Question about the norm layer

youngwanLEE / MPViT

[CVPR 2022] MPViT:Multi-Path Vision Transformer for Dense Prediction

https://arxiv.org/abs/2112.11010

Other

364 stars 40 forks source link

Question about the norm layer #8

Closed zhanggang001 closed 2 years ago

zhanggang001 commented 2 years ago

Hi, @youngwanLEE. So great work and the performance of the downstream tasks is promising.

I notice that you use BN in patch embedding layers and conv_stem, then use layer norm in MHCABlock; When transferring the pre-trained model to the downstream tasks, you replace the BN layer with SyncBN;

So I wonder that how many improvements can this bring by replacing the BN layer with SyncBN? for COCO detection and ADE20k semantic segmentation respectively？ Thanks in advance.

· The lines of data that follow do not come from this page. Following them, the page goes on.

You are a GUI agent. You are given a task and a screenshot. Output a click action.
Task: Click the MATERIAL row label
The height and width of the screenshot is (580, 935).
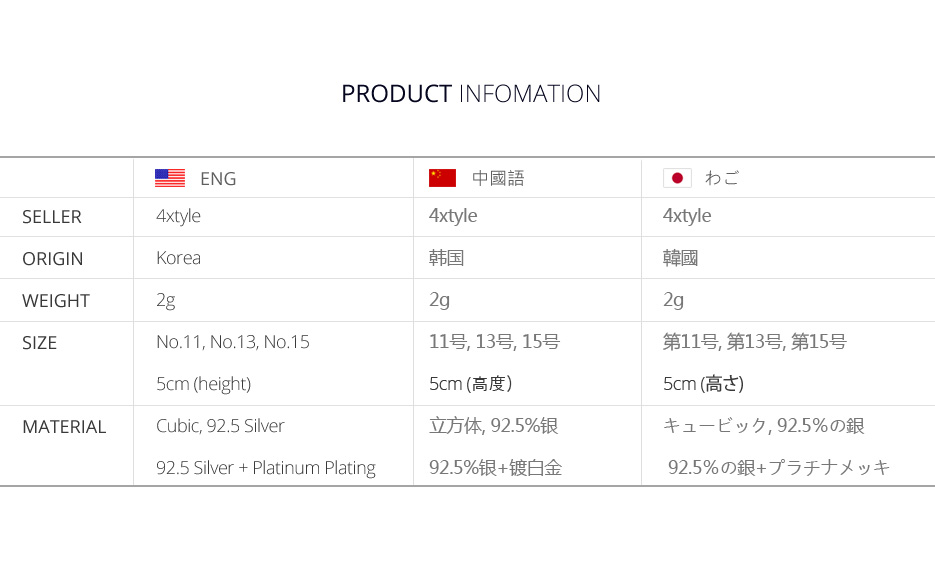(64, 427)
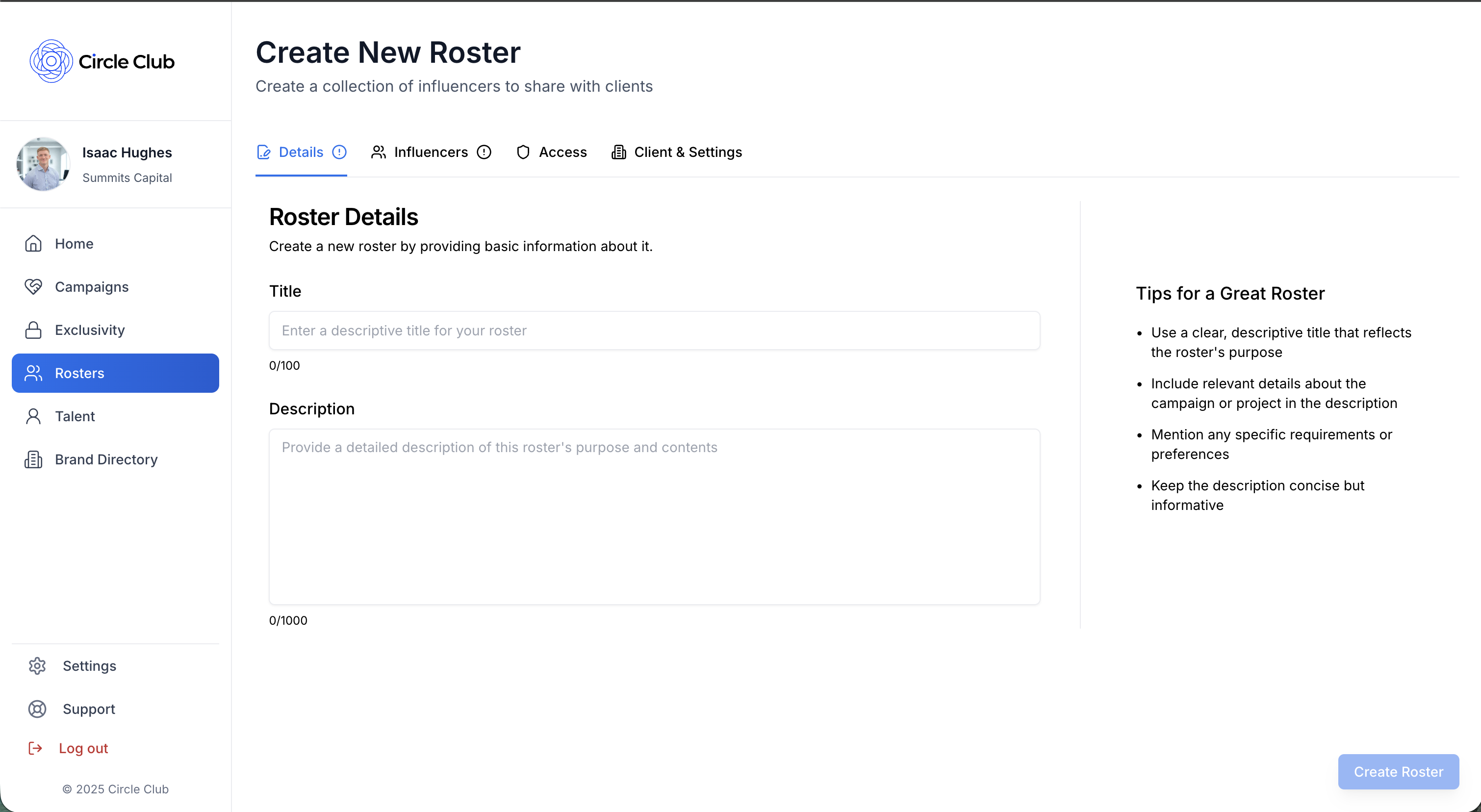
Task: Click the Exclusivity lock icon
Action: (33, 330)
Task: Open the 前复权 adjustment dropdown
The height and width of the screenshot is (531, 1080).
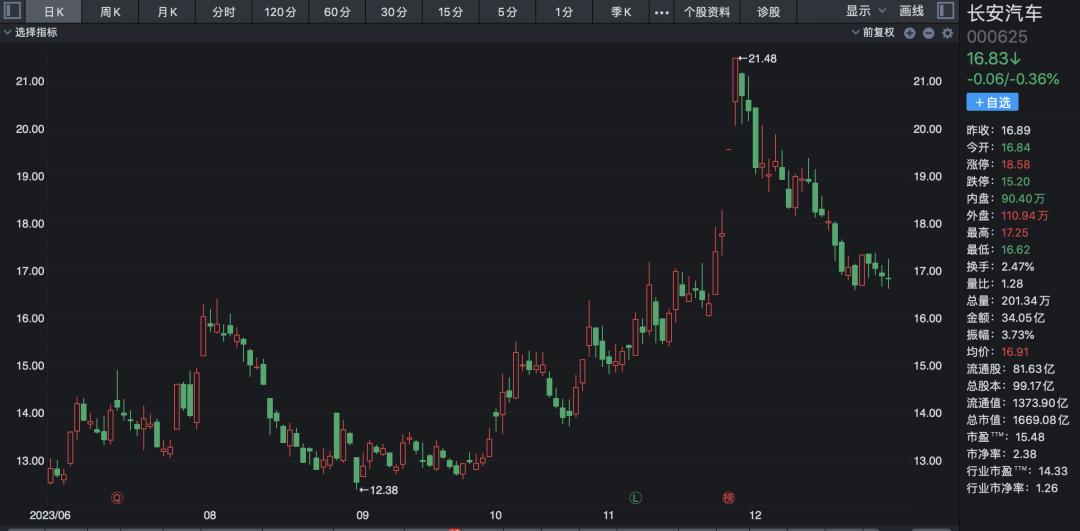Action: pyautogui.click(x=876, y=33)
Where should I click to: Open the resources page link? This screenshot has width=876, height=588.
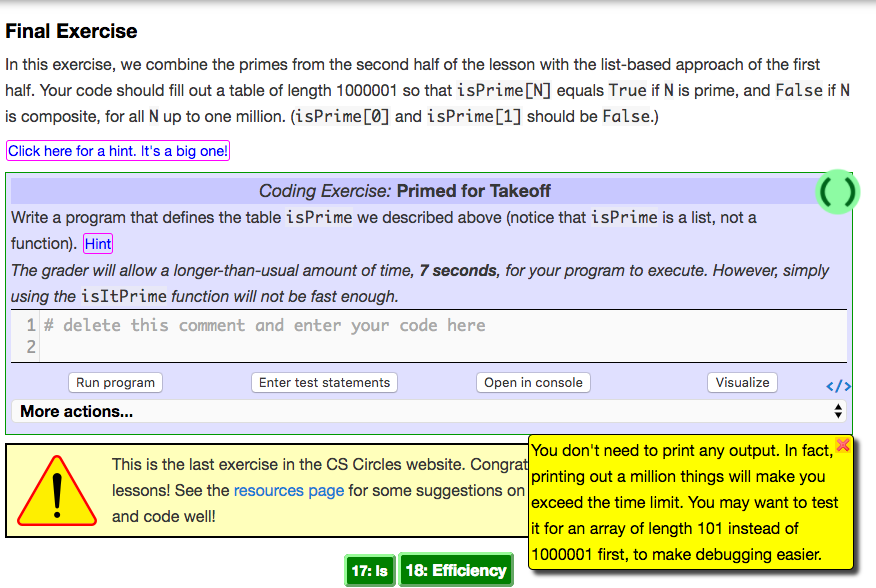click(x=288, y=490)
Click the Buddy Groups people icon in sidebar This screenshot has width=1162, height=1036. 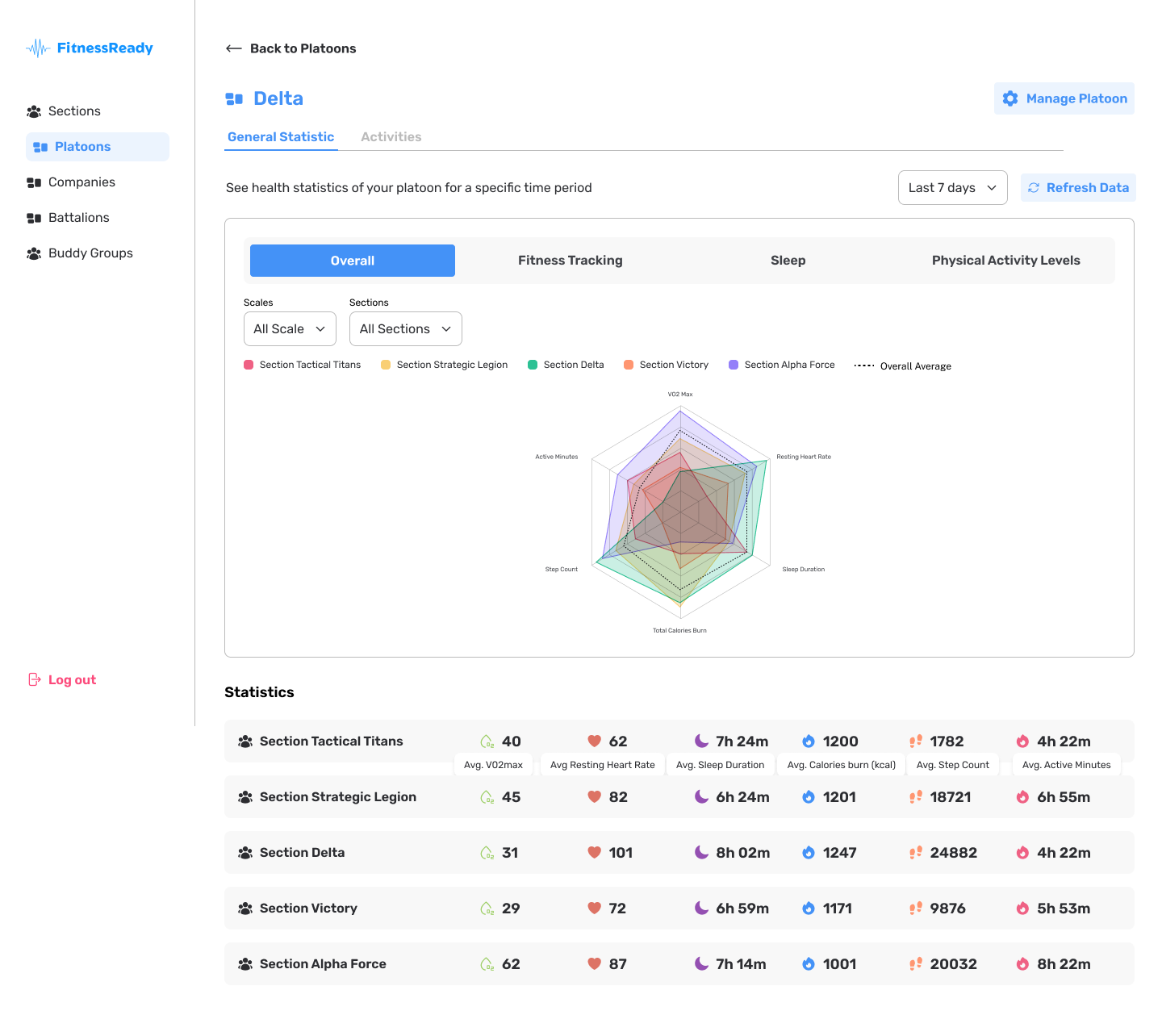pyautogui.click(x=34, y=253)
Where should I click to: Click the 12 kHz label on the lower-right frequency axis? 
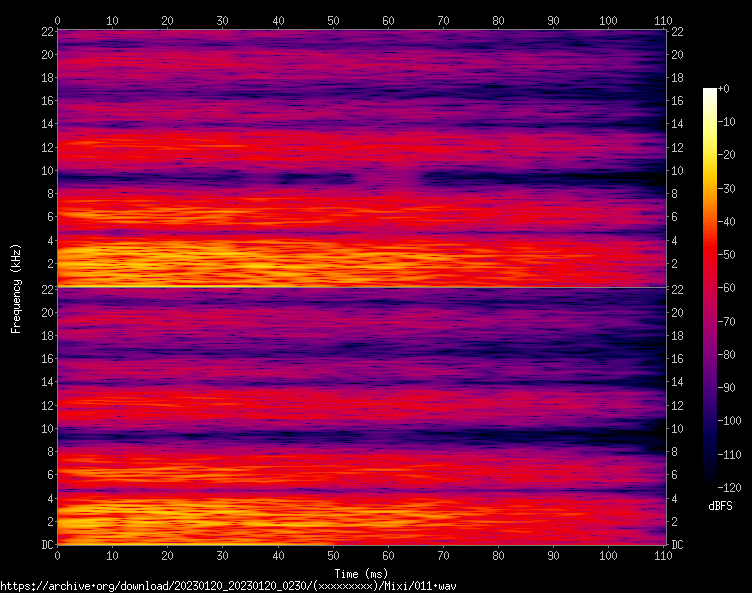[679, 405]
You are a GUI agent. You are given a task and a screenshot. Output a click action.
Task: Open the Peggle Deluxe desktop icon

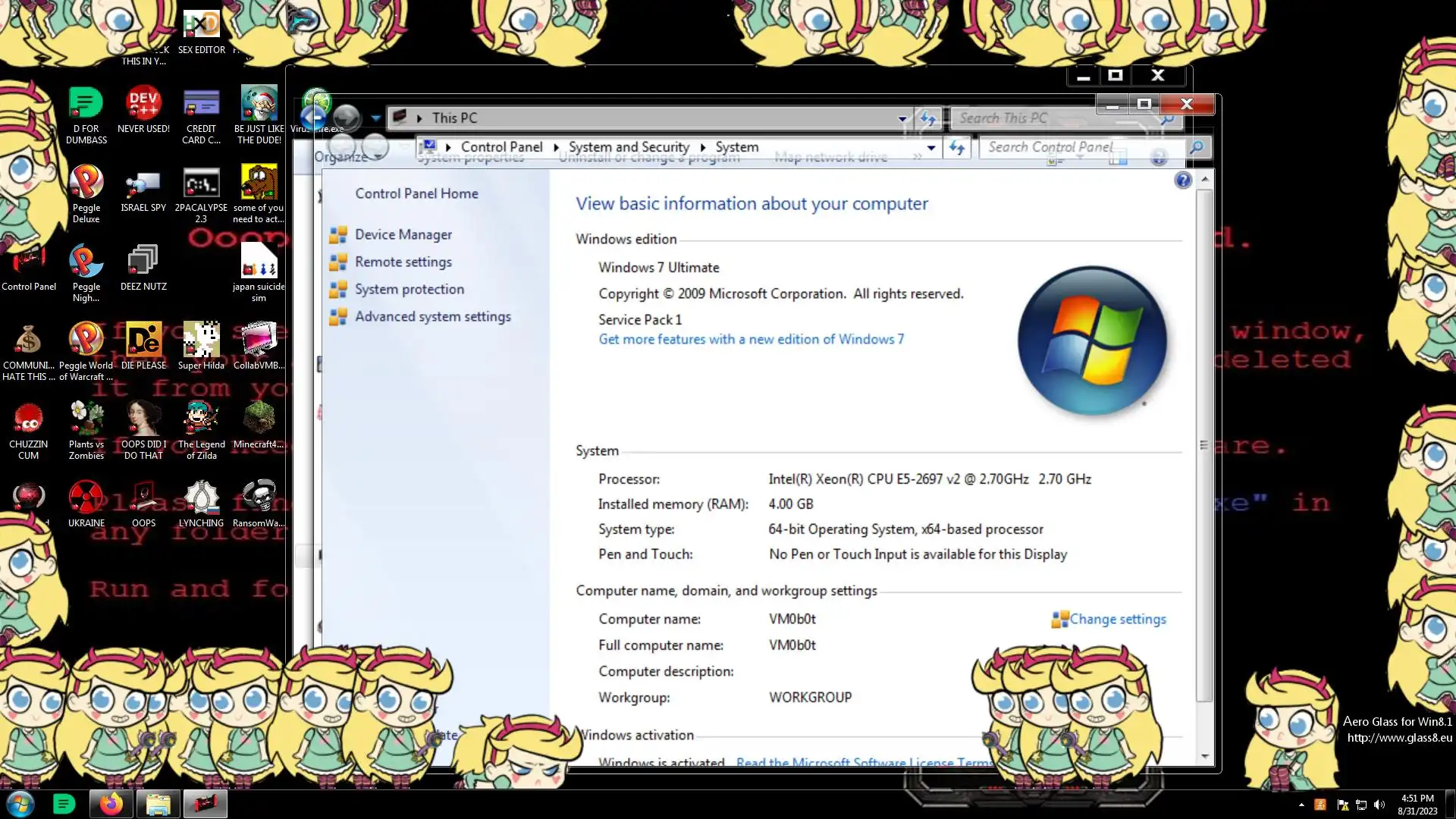tap(86, 184)
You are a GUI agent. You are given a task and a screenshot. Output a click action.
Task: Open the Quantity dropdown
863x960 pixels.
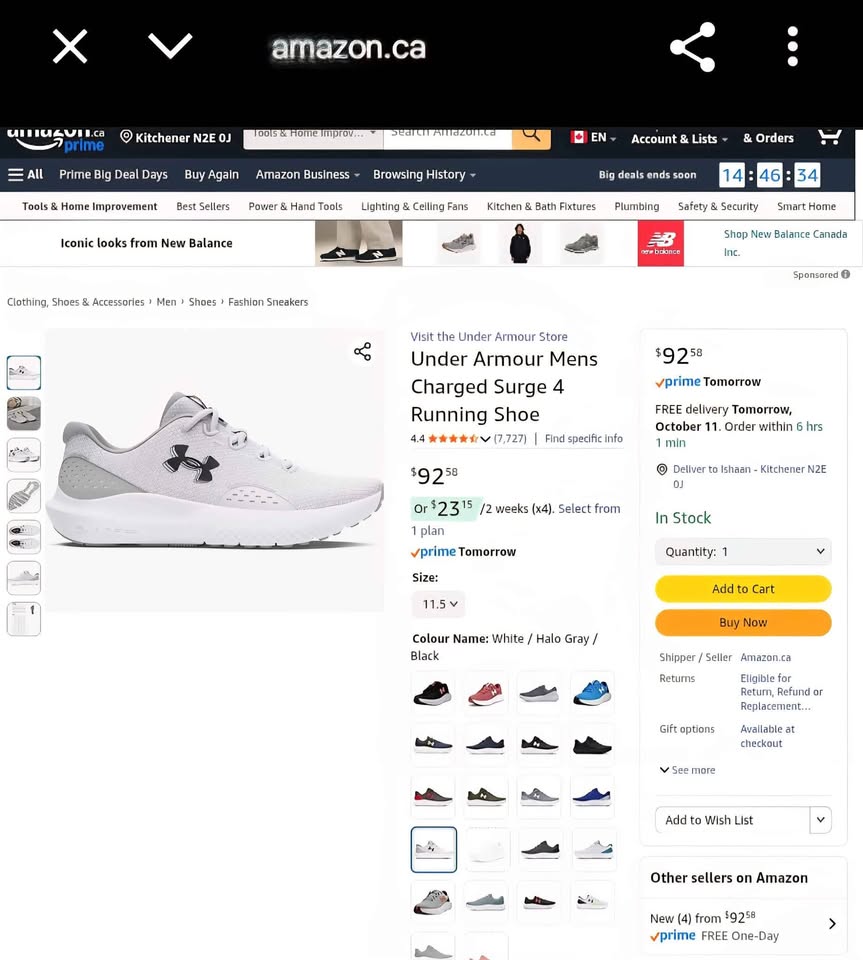(743, 552)
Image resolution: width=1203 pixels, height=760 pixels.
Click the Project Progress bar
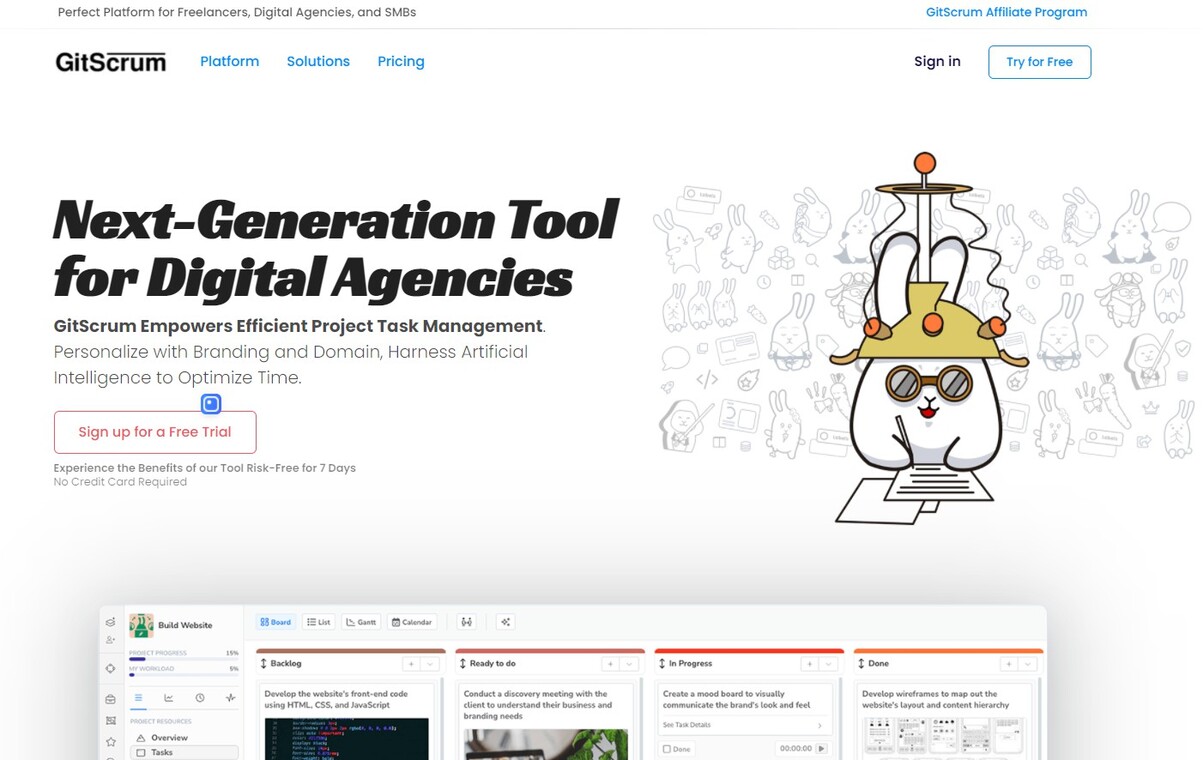point(184,659)
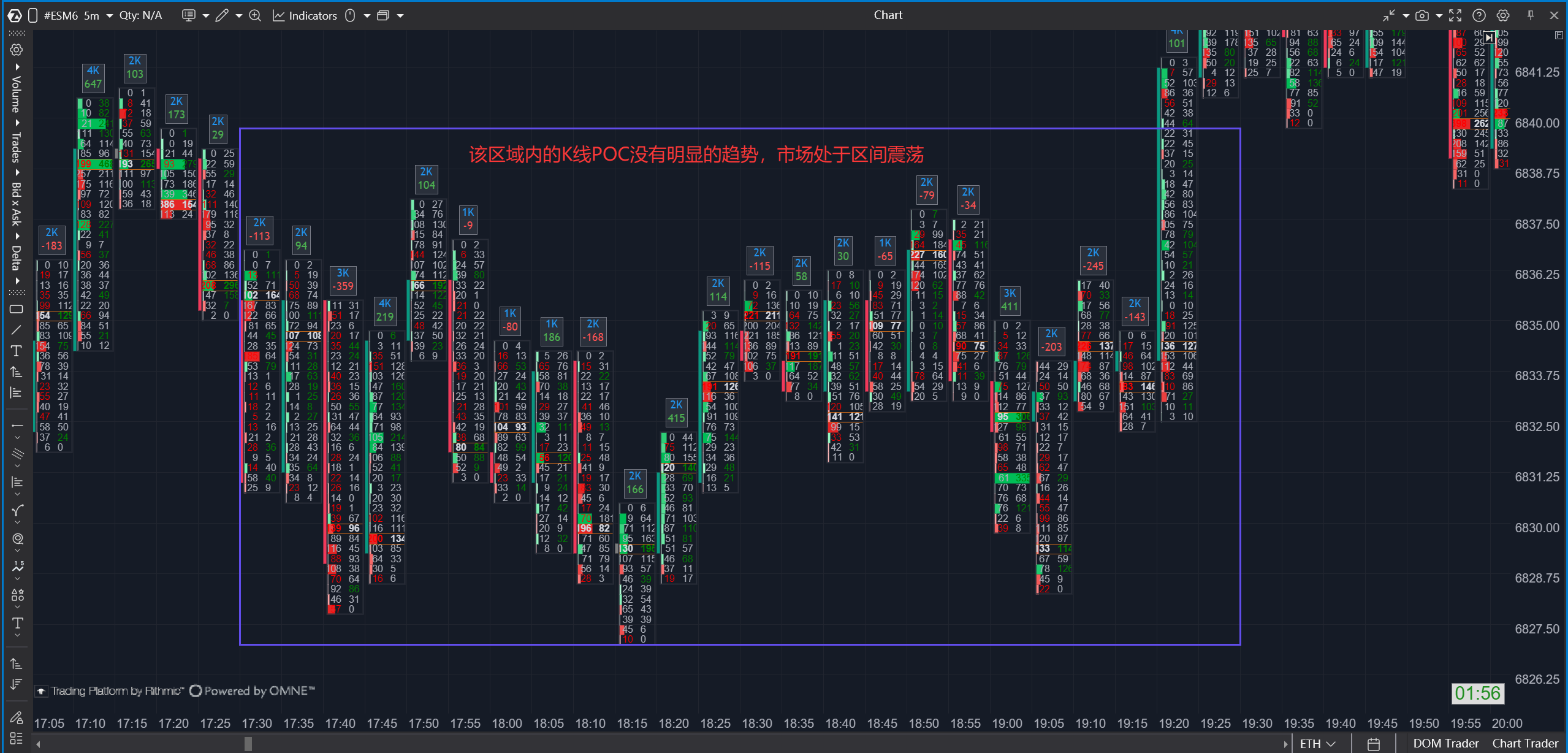Image resolution: width=1568 pixels, height=753 pixels.
Task: Enter fullscreen chart mode
Action: point(1455,15)
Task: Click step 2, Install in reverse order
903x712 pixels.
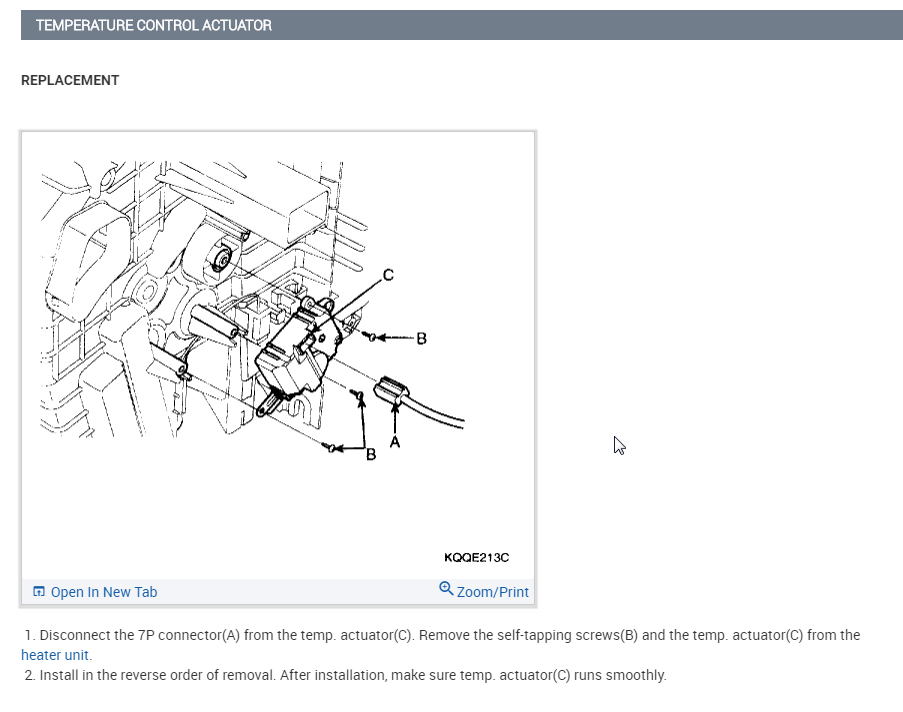Action: (x=345, y=675)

youngwanLEE commented 2 years ago

@zhanggang001 Thanks for your interest!

I'm sorry, but I don't remember the reason why I used syncBN because it's been a long time.

At that time, I just followed other methods for the downstream tasks.

zhanggang001 commented 2 years ago

@zhanggang001 Thanks for your interest!

I'm sorry, but I don't remember the reason why I used syncBN because it's been a long time.

At that time, I just followed other methods for the downstream tasks.

But the other methods do not use SyncBN for the downstream tasks, and they use the same normalization layers as pre-trained models. Anyway, thanks for your reply.

youngwanLEE commented 2 years ago

@zhanggang001 I'll let you know when I find the comparison.